Harvard prof saw danger of dysfunctional 'meritocracy' in affirmative action case

SCOTUS affirmative action case
Bill Powers (C), president of the University of Texas at Austin, spoke to the media after attending arguments at the U.S. Supreme Court last October.
Mark Wilson/Getty Images

The U.S. Supreme Court declined Monday to make a decision on the constitutionality of affirmative action at public colleges. Abigail Fisher, a white student, had sued after she was denied admission to the University of Texas. She is claiming the rejection was racial discrimination.

In an opinion written by Justice Anthony Kennedy, the court said that a federal appeals court must give the university's admissions policy a closer look. Questions surrounding the policy remain unresolved.

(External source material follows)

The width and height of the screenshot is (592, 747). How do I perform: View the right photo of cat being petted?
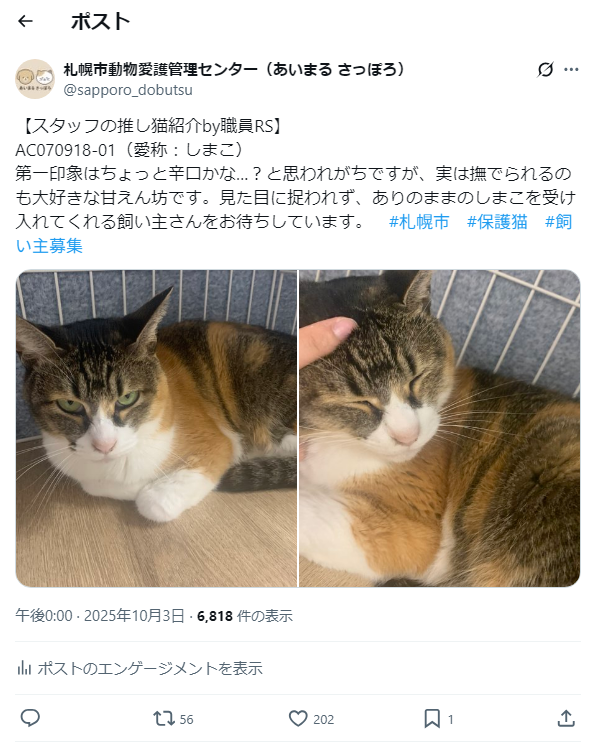pos(440,428)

Natasha Kumar Warikoo, an assistant professor at Harvard Graduate School of Education, wrote a piece in the Los Angeles Times last week about merit-based admissions:

More than 50 years ago, British sociologist Michael Young coined the term "meritocracy." He intended the term to have negative connotations, referring to a dystopia in which the elite use notions of merit to justify and maintain their status across generations. He portrayed a future in which promotion, pay and school admissions would be used to reward elites for their class-based cultural know-how rather than for qualities attainable by anyone in society.

If the Supreme Court ruling in the Fisher case bans the consideration of factors that promote racial equality and justice in admissions decisions, but allows universities to continue considering other kinds of non-academic "merit" that increase inequality, we will be one step closer to the kind of dysfunctional "meritocracy" Young envisioned.